▶ DATASET EXTRACT:
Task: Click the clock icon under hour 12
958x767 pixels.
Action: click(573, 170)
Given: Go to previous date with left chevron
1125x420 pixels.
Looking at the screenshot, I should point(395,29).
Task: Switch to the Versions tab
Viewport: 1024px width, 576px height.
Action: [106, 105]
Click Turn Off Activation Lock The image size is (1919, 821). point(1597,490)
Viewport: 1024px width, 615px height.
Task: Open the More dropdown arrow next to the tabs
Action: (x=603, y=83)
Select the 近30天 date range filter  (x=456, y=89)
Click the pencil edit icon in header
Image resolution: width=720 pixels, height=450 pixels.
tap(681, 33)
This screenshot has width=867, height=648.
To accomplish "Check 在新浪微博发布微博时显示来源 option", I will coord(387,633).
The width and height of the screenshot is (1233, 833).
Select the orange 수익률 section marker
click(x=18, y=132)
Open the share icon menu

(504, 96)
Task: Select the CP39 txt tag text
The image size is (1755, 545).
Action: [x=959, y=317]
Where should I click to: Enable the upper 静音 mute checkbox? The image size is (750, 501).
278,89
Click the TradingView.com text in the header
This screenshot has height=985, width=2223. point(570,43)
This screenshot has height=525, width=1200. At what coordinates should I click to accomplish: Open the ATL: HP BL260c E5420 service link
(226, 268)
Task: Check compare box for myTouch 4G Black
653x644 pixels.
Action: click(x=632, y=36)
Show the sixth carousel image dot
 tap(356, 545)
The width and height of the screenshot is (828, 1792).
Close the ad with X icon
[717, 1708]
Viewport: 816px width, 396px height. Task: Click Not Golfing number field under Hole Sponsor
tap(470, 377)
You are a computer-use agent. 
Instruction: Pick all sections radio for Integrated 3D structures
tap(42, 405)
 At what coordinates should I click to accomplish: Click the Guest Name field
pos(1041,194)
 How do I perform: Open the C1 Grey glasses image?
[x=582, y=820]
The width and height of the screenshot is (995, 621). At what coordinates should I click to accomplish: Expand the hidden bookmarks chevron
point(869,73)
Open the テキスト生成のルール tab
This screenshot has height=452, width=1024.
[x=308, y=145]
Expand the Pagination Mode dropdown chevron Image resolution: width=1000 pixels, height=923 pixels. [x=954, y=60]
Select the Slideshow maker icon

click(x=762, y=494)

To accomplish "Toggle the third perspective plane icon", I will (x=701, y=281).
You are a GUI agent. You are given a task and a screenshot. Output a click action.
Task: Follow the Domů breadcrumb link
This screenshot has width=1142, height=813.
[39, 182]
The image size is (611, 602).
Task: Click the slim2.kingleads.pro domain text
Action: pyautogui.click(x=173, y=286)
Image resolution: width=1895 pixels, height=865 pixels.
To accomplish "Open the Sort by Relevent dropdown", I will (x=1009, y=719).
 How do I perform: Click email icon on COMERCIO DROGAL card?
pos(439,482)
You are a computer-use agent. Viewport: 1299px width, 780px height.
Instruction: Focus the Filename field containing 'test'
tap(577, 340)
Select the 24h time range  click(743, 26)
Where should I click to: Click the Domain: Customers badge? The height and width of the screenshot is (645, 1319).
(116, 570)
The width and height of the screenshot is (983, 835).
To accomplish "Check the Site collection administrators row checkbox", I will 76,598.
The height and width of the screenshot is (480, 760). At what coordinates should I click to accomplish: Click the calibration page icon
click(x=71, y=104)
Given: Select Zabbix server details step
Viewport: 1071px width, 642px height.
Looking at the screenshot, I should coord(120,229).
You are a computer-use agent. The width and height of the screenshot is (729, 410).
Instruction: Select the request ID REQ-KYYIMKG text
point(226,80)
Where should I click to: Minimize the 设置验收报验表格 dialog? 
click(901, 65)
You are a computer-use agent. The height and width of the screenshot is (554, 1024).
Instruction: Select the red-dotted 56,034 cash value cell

▶ TASK STATEMENT:
Return only those lines that run from the one containing "The width and height of the screenshot is (983, 835)." through the end of the entries, keeping each exactly as written.

▶ OUTPUT OF THE TASK:
The width and height of the screenshot is (983, 835).
To accomplish "Check the Site collection administrators row checkbox", I will 76,598.
The height and width of the screenshot is (480, 760). At what coordinates should I click to accomplish: Click the calibration page icon
click(x=71, y=104)
Given: Select Zabbix server details step
Viewport: 1071px width, 642px height.
Looking at the screenshot, I should coord(120,229).
You are a computer-use agent. The width and height of the screenshot is (729, 410).
Instruction: Select the request ID REQ-KYYIMKG text
point(226,80)
Where should I click to: Minimize the 设置验收报验表格 dialog? 
click(901, 65)
You are a computer-use agent. The height and width of the screenshot is (554, 1024).
Instruction: Select the red-dotted 56,034 cash value cell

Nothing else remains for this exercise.